Le film amorce tout un corpus du réalisateur autour d’une observation et d’un questionnement sur les fondations du couple, et de l’institution du mariage. Hitchcock s’y engouffrera dans une veine hantée sur Rebecca (1940), piquante dans Mr and Mrs. Smith (1941), romanesque avec Les Amants du Capricorne (1949), ou encore torturée et psychanalytique dans Pas de Printemps pour Marnie (1964). Presque toutes ces approches se trouve déjà en germe dans À l'est de Shanghai. Le réalisateur capture l’insatisfaction et l’ennui ordinaire du couple formé par Fred (Henry Kendall) et Emely (Joan Barry). Pour Fred c’est un ennui explicitement ressenti à travers la monotonie harassante de la vie moderne capturée par Hitchcock dans l’urgence et la cohue du métro après les journées de travail. Emely le vit de manière plus implicite dans l’absence de dialogue et la présence taciturne de son époux lorsqu’il rentre toujours plus aigri et frustré au domicile conjugal. Une manne financière inattendue va leur permettre d’amener un certain piquant à leur vie durant un voyage à travers le monde, mais les racines différentes de leur insatisfaction commune vont peu à peu distendre leur couple.

S’inspirant en partie de son couple avec Alma Reville (comme toujours collaborant au scénario), Hitchcock fait de Fred et Emely deux innocents lancés émerveillés et vulnérables aux différentes tentations du monde moderne. La première partie est une longue suite d’épisodes – laissant encore ressentir l’influence du muet par ses intertitres - où ils expérimentent lieux et mœurs inattendus, notamment en Europe et à Paris, avant que le voyage ne prenne un tour plus exotique et se fige sur un yacht de croisière. Là les tentations vont s’incarner dans ce qui leur manque le plus au sein de leur mariage. 
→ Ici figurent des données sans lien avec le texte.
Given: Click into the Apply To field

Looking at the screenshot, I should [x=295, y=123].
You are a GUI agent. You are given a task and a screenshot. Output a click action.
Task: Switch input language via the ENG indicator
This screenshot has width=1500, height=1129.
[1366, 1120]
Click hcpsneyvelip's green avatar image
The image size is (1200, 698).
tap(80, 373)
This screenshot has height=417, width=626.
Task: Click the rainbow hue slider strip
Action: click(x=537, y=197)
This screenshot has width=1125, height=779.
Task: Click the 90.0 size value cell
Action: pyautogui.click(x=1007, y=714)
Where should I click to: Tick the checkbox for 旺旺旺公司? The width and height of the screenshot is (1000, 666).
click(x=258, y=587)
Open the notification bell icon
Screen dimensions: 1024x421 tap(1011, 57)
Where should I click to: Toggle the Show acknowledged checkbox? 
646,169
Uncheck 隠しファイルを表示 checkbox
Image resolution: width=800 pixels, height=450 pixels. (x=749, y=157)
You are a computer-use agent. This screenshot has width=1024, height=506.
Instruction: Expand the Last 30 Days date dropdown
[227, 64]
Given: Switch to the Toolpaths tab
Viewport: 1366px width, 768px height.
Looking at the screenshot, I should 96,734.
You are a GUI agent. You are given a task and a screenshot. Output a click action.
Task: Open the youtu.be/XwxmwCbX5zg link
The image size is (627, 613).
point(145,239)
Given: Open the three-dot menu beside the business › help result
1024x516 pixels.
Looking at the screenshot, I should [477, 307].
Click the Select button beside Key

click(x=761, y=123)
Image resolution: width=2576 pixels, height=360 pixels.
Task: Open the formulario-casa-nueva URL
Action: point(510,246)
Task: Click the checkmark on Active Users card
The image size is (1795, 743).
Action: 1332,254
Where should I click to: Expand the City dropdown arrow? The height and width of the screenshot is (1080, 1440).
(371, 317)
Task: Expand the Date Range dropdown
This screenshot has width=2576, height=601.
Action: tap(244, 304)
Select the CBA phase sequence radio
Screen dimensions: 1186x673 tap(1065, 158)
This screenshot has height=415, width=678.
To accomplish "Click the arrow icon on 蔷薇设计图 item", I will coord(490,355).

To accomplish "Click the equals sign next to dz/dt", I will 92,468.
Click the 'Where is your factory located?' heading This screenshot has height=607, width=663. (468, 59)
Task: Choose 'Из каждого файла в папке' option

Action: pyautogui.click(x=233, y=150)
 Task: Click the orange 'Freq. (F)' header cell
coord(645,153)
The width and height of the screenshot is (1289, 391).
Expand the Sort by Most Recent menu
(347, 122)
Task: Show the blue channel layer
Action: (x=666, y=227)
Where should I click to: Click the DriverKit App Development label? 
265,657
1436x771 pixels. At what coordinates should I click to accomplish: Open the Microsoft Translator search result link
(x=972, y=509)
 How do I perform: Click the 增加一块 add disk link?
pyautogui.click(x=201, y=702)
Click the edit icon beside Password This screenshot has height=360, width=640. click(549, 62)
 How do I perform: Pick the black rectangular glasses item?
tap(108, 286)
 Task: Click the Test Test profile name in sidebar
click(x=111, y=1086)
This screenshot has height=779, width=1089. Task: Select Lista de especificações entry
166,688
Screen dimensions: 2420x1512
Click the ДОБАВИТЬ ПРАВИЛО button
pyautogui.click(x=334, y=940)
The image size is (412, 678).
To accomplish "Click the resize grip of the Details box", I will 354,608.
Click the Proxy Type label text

La brillance et la pure aventure fougueuse jette Fred dans les bras d’une supposée princesse (Betty Amann), tandis que le besoin de simplicité et d’attention d’Emely l’attire vers le bienveillant et attentionné Gordon (Percy Marmont). L’émotion et l’empathie va bien plus aisément vers la romance dessinée tout en délicatesse entre Emely et Gordon, alors que la superficialité domine la relation de Fred et la princesse. L’interprétation tout en nuance de Joan Barry joue beaucoup face à un Henry Kendall bien plus antipathique, mais la caractérisation subtile aura pris le temps de développer les travers des deux protagonistes. Ainsi l’égoïsme détestable de Fred est une réaction à la dévotion d’Emely qui n’attend de la vie rien de plus que sa présence, quand lui rêve grand et beau au risque de se perdre. Les scènes « d’adultère » feutrée, maladroite d’Emely et Gordon trouve donc un pendant plus stylisé et luxuriant, mais faux, avec Fred et la princesse notamment le montage alterné durant une scène de bal costumé.

Hitchcock oppose et entrecroise constamment grandiloquence et modestie, clinquant et épure dans le parcours des deux personnages. On trouve ici l’amorce d’une stylisation qui marquera ses meilleurs thrillers, mais au service d’un drame usant d’un arrière-plan plus grand que nature pour évoquer de purs questionnements intimes. L’amorce de réconciliation se fera d’ailleurs dans un habile entre-deux, le gigantisme d’un décor à la dérive (ou plutôt en plein naufrage) les ramenant à une solitude, une tête à tête permettant d’exposer les non-dits. Même si la rédemption de Fred ne sera sans doute pas suffisante pour un spectateur contemporain, le choix de la réconciliation est suffisamment bien construit narrativement et formellement pour fonctionner de manière convaincante. Hitchcock bien que satisfait du film attribuera l’échec du film au manque de charisme des acteurs, ce qui amènera la correction des couples de stars présents dans ses autres films « conjugaux », notamment Mr and Mrs. Smith porté par Carole Lombard et Robert Montgomery. C’est pourtant sa facture retenue qui fait tout le prix de cet opus très attachant et méconnu.